Also, the 10 to 30 percent award range may be excessive in a large cartel case. The impetus behind our proposed legislation is not so much to make a whistleblower a mega-lottery winner, but to provide a way to help the whistleblower pay for what could be substantial attorney fees, and to compensate the whistleblower for what may be a long period of unemployment or underemployment, regardless of anti-retaliation protection. Therefore, we would eliminate the minimum award of 10%, leave the maximum of 30% and perhaps require that in making the award the Antitrust Division consider a) the attorney fees incurred; and b) the likely or actual loss of income over a period of time, as well as the value of the information provided, the level of cooperation and the amount of the recovery.
No Recovery for One Convicted of the Violation
No SEC whistleblower award can be made to ‘‘to any whistleblower who is convicted of a criminal violation related to the judicial or administrative action for which the whistleblower otherwise could receive an award under this section.”

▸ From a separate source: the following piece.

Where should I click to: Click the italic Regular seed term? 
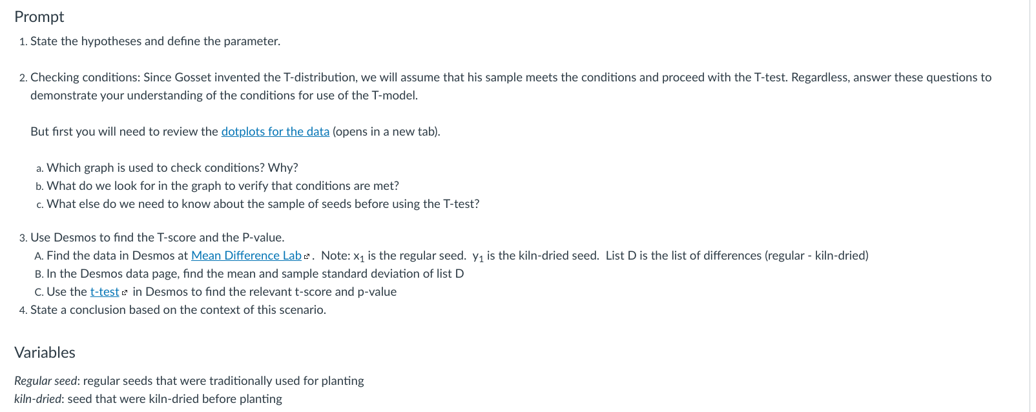tap(45, 381)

An antitrust whistleblower statute should certainly retain this provision. It is our sense that the most likely potential antitrust whistleblowers will be lower-level employees who know about a conspiracy and take some action in furtherance of it—thus creating criminal liability for themselves. This will give the Antitrust Division much control over who can become a whistleblower. The Division retains the discretion whether to give non-prosecution protection, a necessary first step before an insider can become a whistleblower. If the potential whistleblower has a level of culpability such that the Antitrust Division is not comfortable accepting as a whistleblower, the simple answer is to not grant non-prosecution protection. Another possible scenario is that the Antitrust Division grant non-prosecution protection to a highly culpable individual (making them eligible for an award because no conviction) but write into the cooperation agreement that the cooperator waive the right to a potential “bounty.”
There may be, and hopefully will be, some whistleblowers who do not need non-prosecution protection (customers, administrative staff or others who learn of a cartel but have no role in it). But, in practice, the Antitrust Division would have significant control over the whistleblower program because it is likely that many potential whistleblowers would have to take as a first step, negotiating non-prosecution agreements.

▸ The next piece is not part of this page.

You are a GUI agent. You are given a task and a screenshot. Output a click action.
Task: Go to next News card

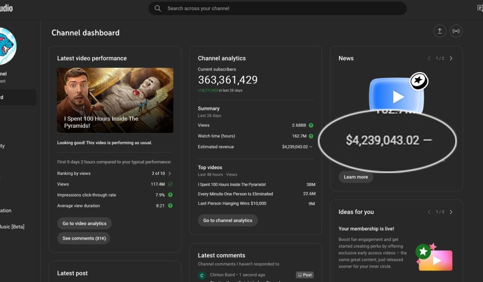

Office of the Whistleblower
A key aspect behind the success of the SEC whistleblower provision is that the SEC actively promotes the program. The SEC established an Office of the Whistleblower. This is an excerpt from the office’s home page:
Assistance and information from a whistleblower who knows of possible securities law violations can be among the most powerful weapons in the law enforcement arsenal of the Securities and Exchange Commission. Through their knowledge of the circumstances and individuals involved, whistleblowers can help the Commission identify possible fraud and other violations much earlier than might otherwise have been possible.
The level to which the Antitrust Division promotes a new whistleblower statute will determine its level of success. When the Division first began the revised leniency program, it rolled it out like a new iPhone. The Division went to great lengths to advertise the program and make the program successful in practice by working with companies to help them qualify if at all possible. The flexibility and discretion built in to an SEC style whistleblower statute will give the Antitrust Division the ability to accentuate the features the whistleblower provisions that work best for law enforcement while mitigating any possible downside (such as very culpable people getting awards).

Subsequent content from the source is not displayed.